Description of the task - Render every entry verbatim.

Dataset records -
+-------+

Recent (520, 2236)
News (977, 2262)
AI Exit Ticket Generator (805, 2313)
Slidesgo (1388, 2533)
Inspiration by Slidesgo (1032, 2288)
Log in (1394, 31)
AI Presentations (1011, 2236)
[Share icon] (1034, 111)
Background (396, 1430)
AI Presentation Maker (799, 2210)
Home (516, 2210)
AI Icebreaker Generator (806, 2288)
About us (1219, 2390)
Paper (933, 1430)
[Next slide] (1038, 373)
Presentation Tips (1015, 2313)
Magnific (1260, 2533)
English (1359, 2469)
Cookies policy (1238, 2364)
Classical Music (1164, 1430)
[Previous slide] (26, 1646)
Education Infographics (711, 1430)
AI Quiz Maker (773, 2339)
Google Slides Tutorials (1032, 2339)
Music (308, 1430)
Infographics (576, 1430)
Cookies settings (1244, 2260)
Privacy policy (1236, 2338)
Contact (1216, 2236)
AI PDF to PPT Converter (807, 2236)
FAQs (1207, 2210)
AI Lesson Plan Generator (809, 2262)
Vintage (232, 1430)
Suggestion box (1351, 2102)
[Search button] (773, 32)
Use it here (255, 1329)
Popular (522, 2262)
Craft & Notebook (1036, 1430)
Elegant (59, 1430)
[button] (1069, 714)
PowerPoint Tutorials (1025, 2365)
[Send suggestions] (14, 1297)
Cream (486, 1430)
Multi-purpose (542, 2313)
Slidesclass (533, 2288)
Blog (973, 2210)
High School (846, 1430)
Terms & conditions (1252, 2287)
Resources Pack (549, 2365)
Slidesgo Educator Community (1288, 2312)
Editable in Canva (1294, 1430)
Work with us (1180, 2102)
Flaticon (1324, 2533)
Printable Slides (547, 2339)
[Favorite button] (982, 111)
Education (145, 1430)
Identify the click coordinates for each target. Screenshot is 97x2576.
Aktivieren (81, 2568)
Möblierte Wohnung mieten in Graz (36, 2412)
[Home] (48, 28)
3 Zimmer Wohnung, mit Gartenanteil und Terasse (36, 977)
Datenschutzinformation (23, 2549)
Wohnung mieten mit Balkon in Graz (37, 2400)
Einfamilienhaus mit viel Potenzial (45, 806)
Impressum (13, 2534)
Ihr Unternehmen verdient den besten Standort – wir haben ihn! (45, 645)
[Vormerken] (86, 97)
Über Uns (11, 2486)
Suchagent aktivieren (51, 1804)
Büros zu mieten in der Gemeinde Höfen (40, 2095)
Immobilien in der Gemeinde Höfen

+-------+

Result -
Recent (520, 2236)
News (977, 2262)
AI Exit Ticket Generator (805, 2313)
Slidesgo (1388, 2533)
Inspiration by Slidesgo (1032, 2288)
Log in (1394, 31)
AI Presentations (1011, 2236)
[Share icon] (1034, 111)
Background (396, 1430)
AI Presentation Maker (799, 2210)
Home (516, 2210)
AI Icebreaker Generator (806, 2288)
About us (1219, 2390)
Paper (933, 1430)
[Next slide] (1038, 373)
Presentation Tips (1015, 2313)
Magnific (1260, 2533)
English (1359, 2469)
Cookies policy (1238, 2364)
Classical Music (1164, 1430)
[Previous slide] (26, 1646)
Education Infographics (711, 1430)
AI Quiz Maker (773, 2339)
Google Slides Tutorials (1032, 2339)
Music (308, 1430)
Infographics (576, 1430)
Cookies settings (1244, 2260)
Privacy policy (1236, 2338)
Contact (1216, 2236)
AI PDF to PPT Converter (807, 2236)
FAQs (1207, 2210)
AI Lesson Plan Generator (809, 2262)
Vintage (232, 1430)
Suggestion box (1351, 2102)
[Search button] (773, 32)
Use it here (255, 1329)
Popular (522, 2262)
Craft & Notebook (1036, 1430)
Elegant (59, 1430)
[button] (1069, 714)
PowerPoint Tutorials (1025, 2365)
[Send suggestions] (14, 1297)
Cream (486, 1430)
Multi-purpose (542, 2313)
Slidesclass (533, 2288)
Blog (973, 2210)
High School (846, 1430)
Terms & conditions (1252, 2287)
Resources Pack (549, 2365)
Slidesgo Educator Community (1288, 2312)
Editable in Canva (1294, 1430)
Work with us (1180, 2102)
Flaticon (1324, 2533)
Printable Slides (547, 2339)
[Favorite button] (982, 111)
Education (145, 1430)
Identify the click coordinates for each target. Screenshot is 97x2576.
Aktivieren (81, 2568)
Möblierte Wohnung mieten in Graz (36, 2412)
[Home] (48, 28)
3 Zimmer Wohnung, mit Gartenanteil und Terasse (36, 977)
Datenschutzinformation (23, 2549)
Wohnung mieten mit Balkon in Graz (37, 2400)
Einfamilienhaus mit viel Potenzial (45, 806)
Impressum (13, 2534)
Ihr Unternehmen verdient den besten Standort – wir haben ihn! (45, 645)
[Vormerken] (86, 97)
Über Uns (11, 2486)
Suchagent aktivieren (51, 1804)
Büros zu mieten in der Gemeinde Höfen (40, 2095)
Immobilien in der Gemeinde Höfen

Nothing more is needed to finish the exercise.